When solving problems using data, trying things at random won't work well. That's where the PPDAC cycle framework comes in. You should definitely remember this!

  • P (Problem): Clearly define what you want to investigate or solve.
  • P (Plan): Make a plan for what data to collect and how to collect it.
  • D (Data): Collect and organize the data based on your plan.
  • A (Analysis): Create graphs or perform calculations to find patterns and features.
  • C (Conclusion): Summarize what you found from the analysis and think about the next steps.

🌟 Study Tip:
Think of it like "cooking" to make it easier to understand!
P: Decide what to make → P: Check the recipe and ingredients → D: Go grocery shopping and prep → A: Cook the meal → C: Taste it and it's done!

3. Data Organization and Visualization (EDA)

Data collected as-is can be messy and hard to read. That's why we perform data cleansing to clean it up, and then conduct Exploratory Data Analysis (EDA) using graphs to get a feel for the characteristics of the data.

Representative Values: Finding the "Center" of the Data

These values help us understand what the data looks like as a whole.
Mean (Average): The sum of all values divided by the number of values. \( \bar{x} = \frac{1}{n} \sum_{i=1}^{n} x_i \)
Median: The value exactly in the middle when you line them up in order. It's useful because it's less affected by outliers (extremely large or small values).
Mode: The value that appears most frequently.

Understanding Dispersion (Spread)

Even with the same average, the meaning changes depending on whether the data is tightly packed together or scattered widely.
Variance: The average of the squared deviations from the mean.
Standard Deviation: The square root of the variance. It's easy to use because it has the same units as the original data.

⚠️ Common Mistake:
It's tempting to think, "If I have the average, I know everything!" but that can be dangerous.

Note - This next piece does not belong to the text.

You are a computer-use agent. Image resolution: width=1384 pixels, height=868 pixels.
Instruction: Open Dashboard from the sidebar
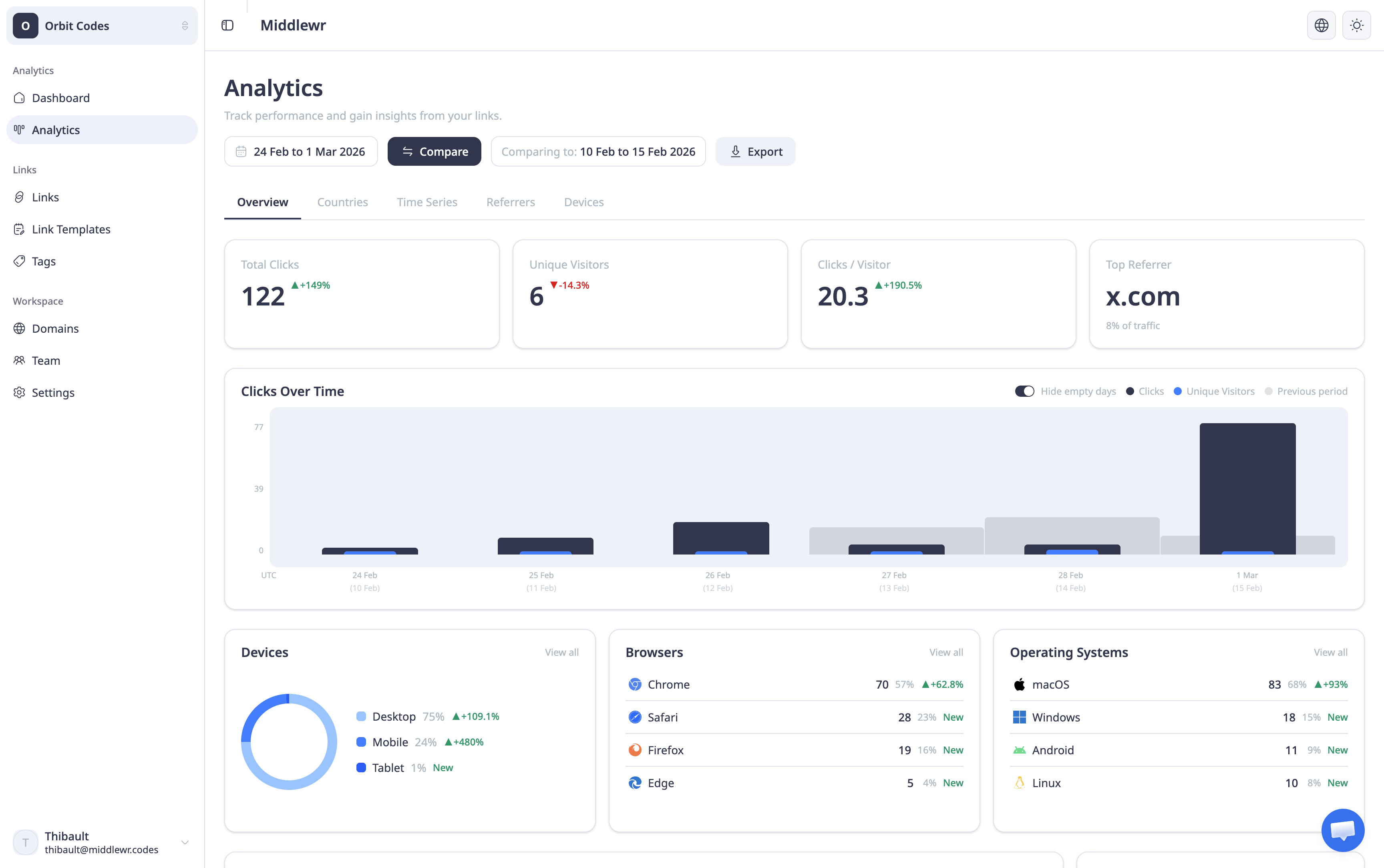[x=61, y=98]
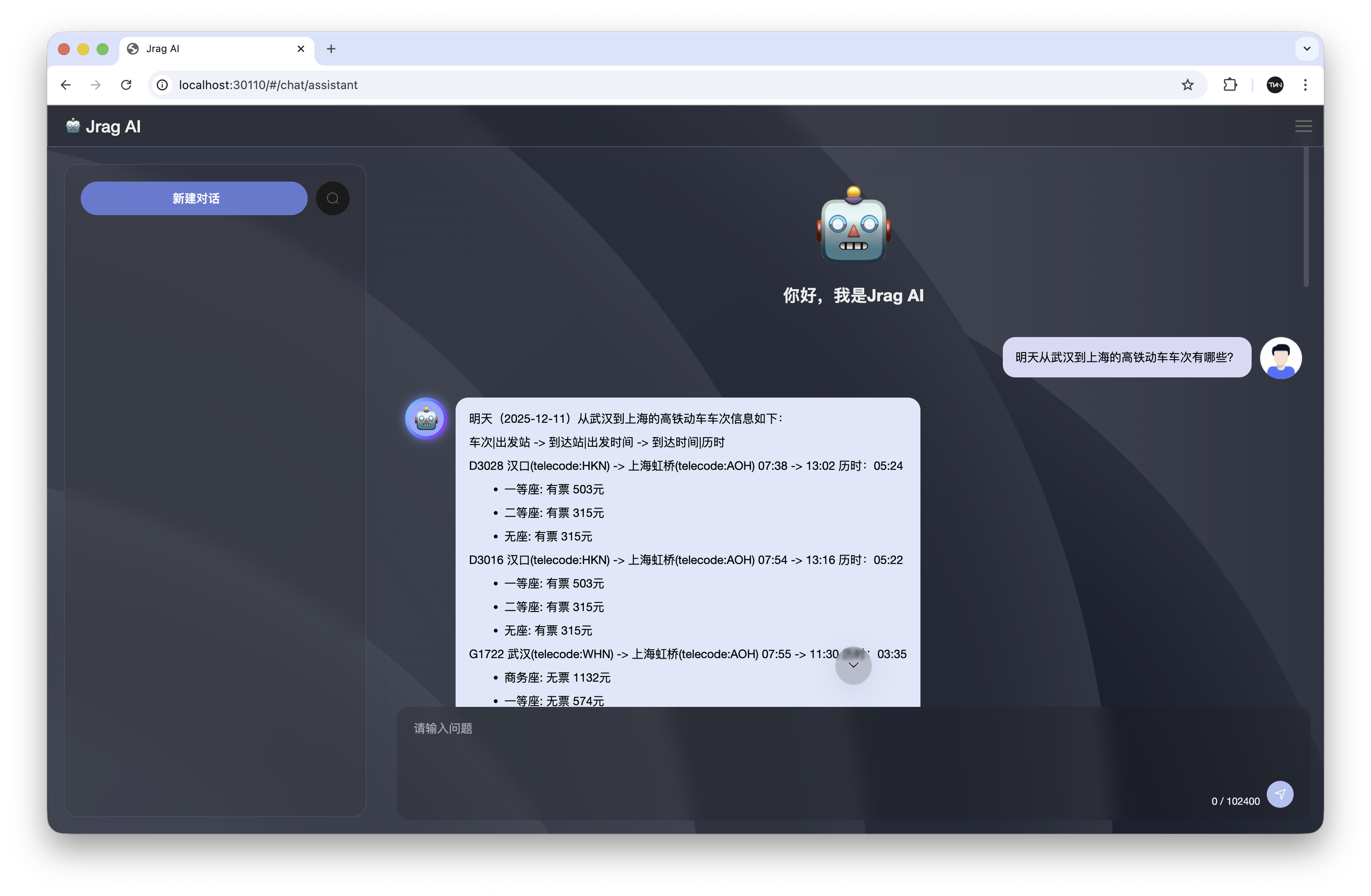Go back using the browser back arrow

65,84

For example, in income surveys, if a few ultra-rich individuals skew the average upward, it no longer represents the "average person." In cases like that, it's important to look at the median as well.

4. Correlation vs. Causation

This is the most important point in data science and the one where people make the most mistakes!

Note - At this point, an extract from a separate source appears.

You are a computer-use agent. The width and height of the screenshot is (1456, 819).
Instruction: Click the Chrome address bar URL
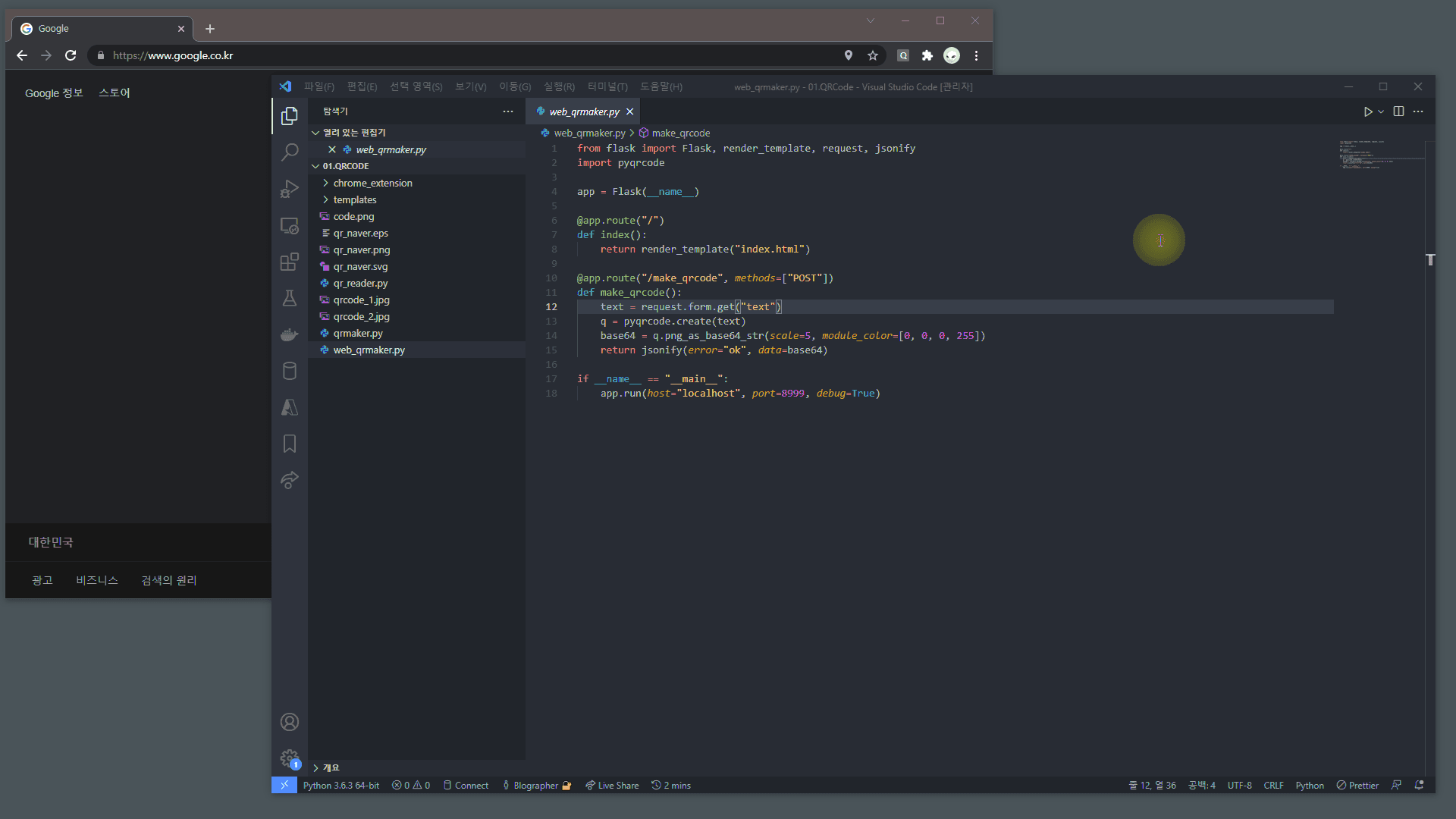point(173,55)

Correlation: A relationship where when A changes, B also changes. (Example: As temperature rises, ice cream sales increase)
Causation: A relationship where A is the cause that results in B. (Example: It rained, therefore umbrellas were sold)

💡 Point:
Remember: "Just because there is a correlation doesn't necessarily mean there is causation."
For example, suppose there is data showing that "the taller a child is, the higher their test scores." However, that doesn't mean "stretching to get taller will improve your grades," right? In reality, a common factor like "grade level (age)" is likely involved. This is called a spurious correlation.

5. Basics of Machine Learning

In Information II, we also touch on machine learning, where we teach computers to learn. It is broadly divided into two types:

① Supervised Learning

A method where we provide "correct answer" data for the computer to learn from.
Regression: Predicting numerical values (e.g., predicting tomorrow's temperature).
Classification: Categorizing data (e.g., determining whether an email is spam or not).

② Unsupervised Learning

A method where no correct answers are provided, and the computer finds structures within the data itself.
Clustering: Grouping similar items together (e.g., grouping customers based on their buying habits).

Summary: Key Takeaways

・Data science is about "solving problems using data."
・It's important to cycle through the PPDAC process (Problem, Plan, Data, Analysis, Conclusion).
・Don't just look at the average; be sure to check the dispersion (standard deviation) and median too.
・Be careful not to confuse correlation with causation.

You might feel overwhelmed by all the terminology at first, but simply trying to think "Is this data science?" when you see charts in the news or notice app recommendation features will deepen your understanding significantly!
Let's keep up the great work! I'm rooting for you!